#### [RECORDS FOR THIS TASK]
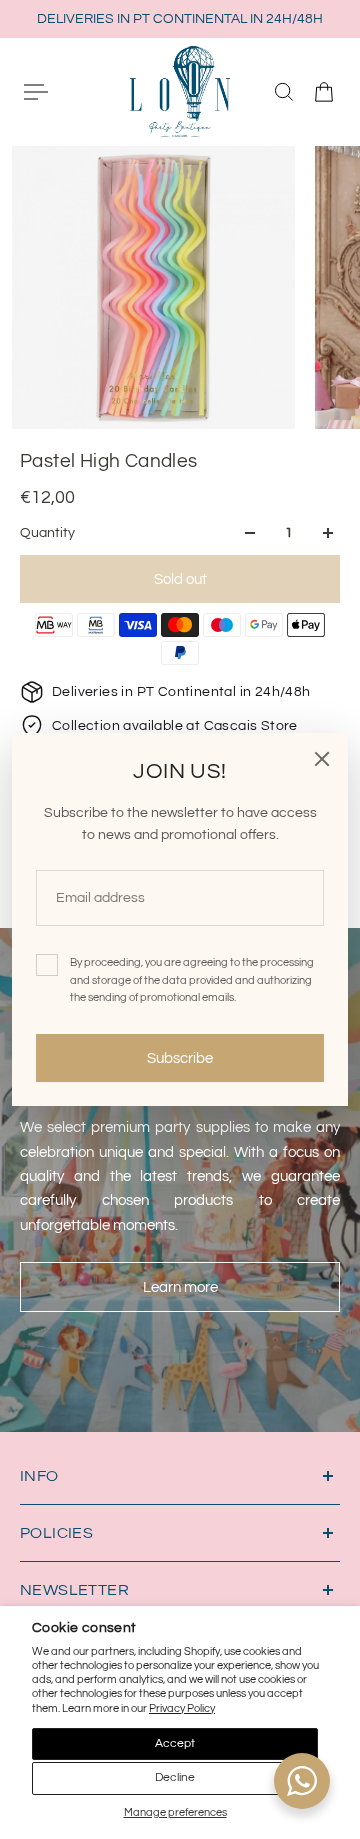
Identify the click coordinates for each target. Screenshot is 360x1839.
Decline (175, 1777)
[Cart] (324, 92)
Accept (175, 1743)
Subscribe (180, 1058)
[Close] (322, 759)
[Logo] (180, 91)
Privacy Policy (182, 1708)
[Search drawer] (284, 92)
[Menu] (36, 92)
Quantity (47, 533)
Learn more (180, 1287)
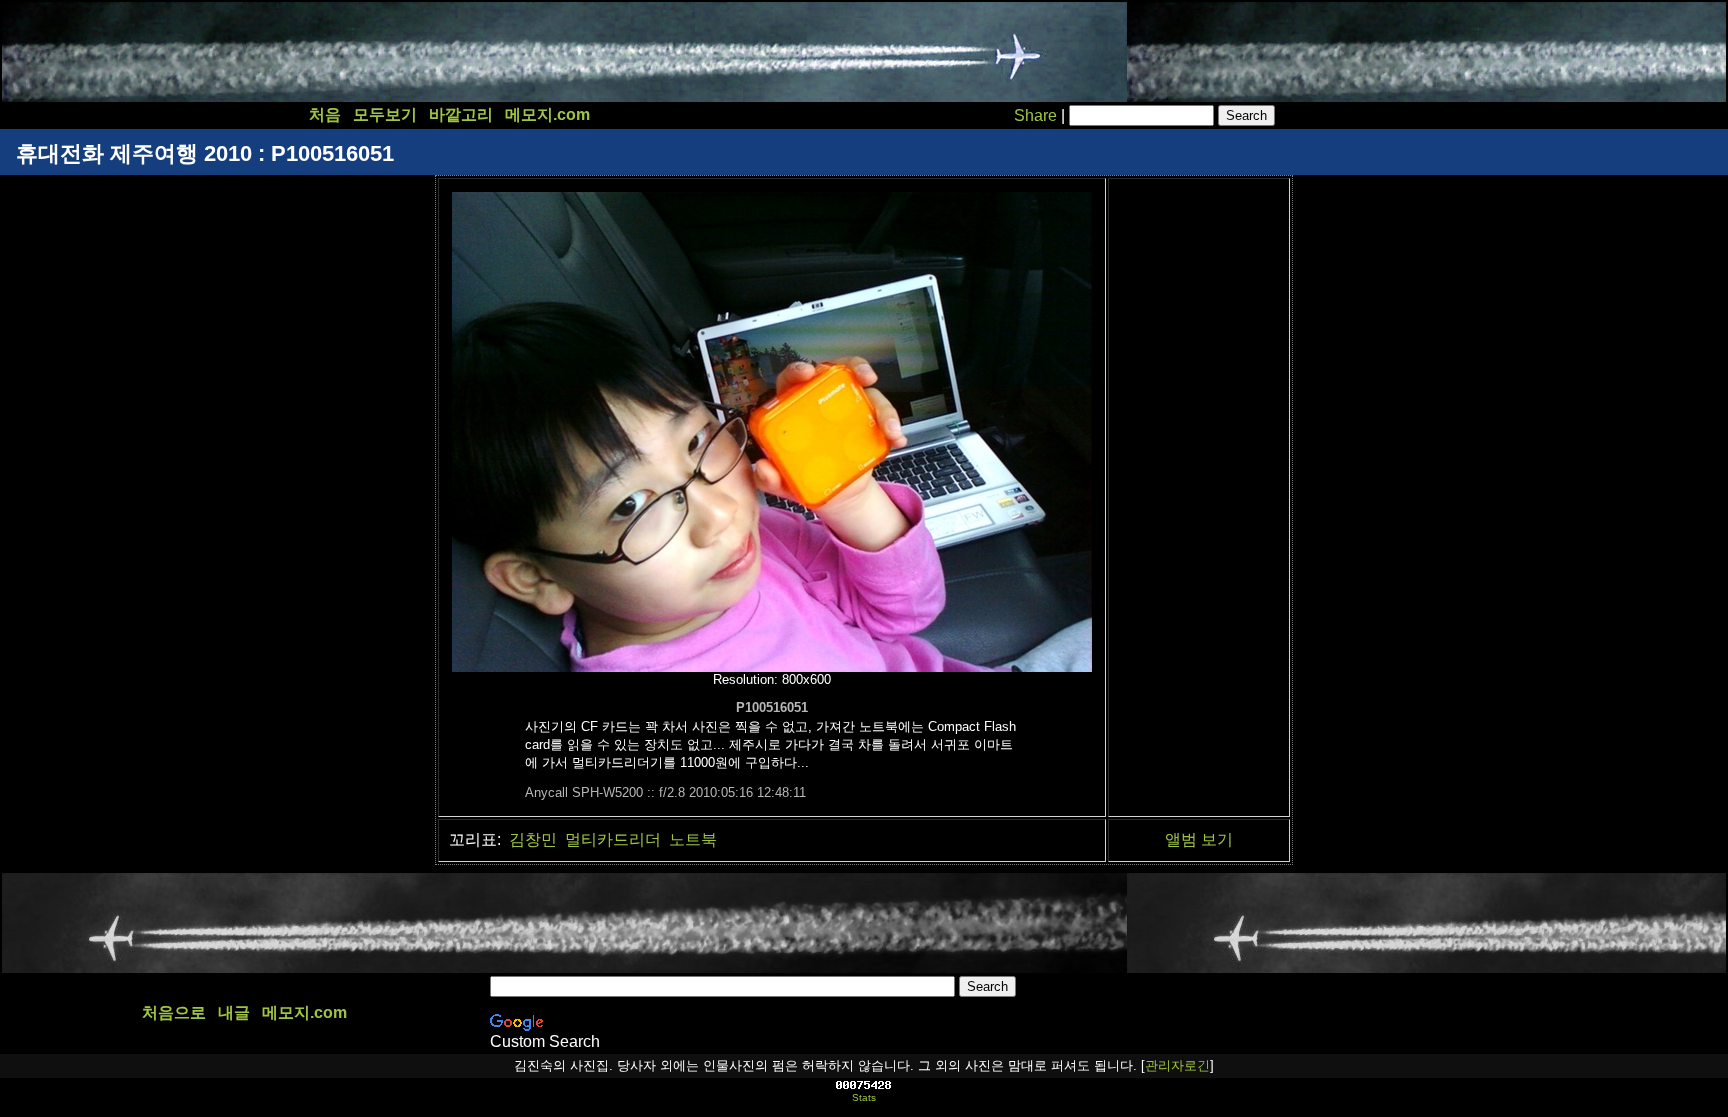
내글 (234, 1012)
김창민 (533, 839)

#### [EXERCISE PROMPT]
Only the lines from the one with "Privacy Policy (182, 1708)" through the last line of the records above are wanted, copied exactly and with pictures omitted.

#### [RESULT FOR THIS EXERCISE]
Privacy Policy (182, 1708)
[Search drawer] (284, 92)
[Menu] (36, 92)
Quantity (47, 533)
Learn more (180, 1287)
내글 (234, 1012)
김창민 (533, 839)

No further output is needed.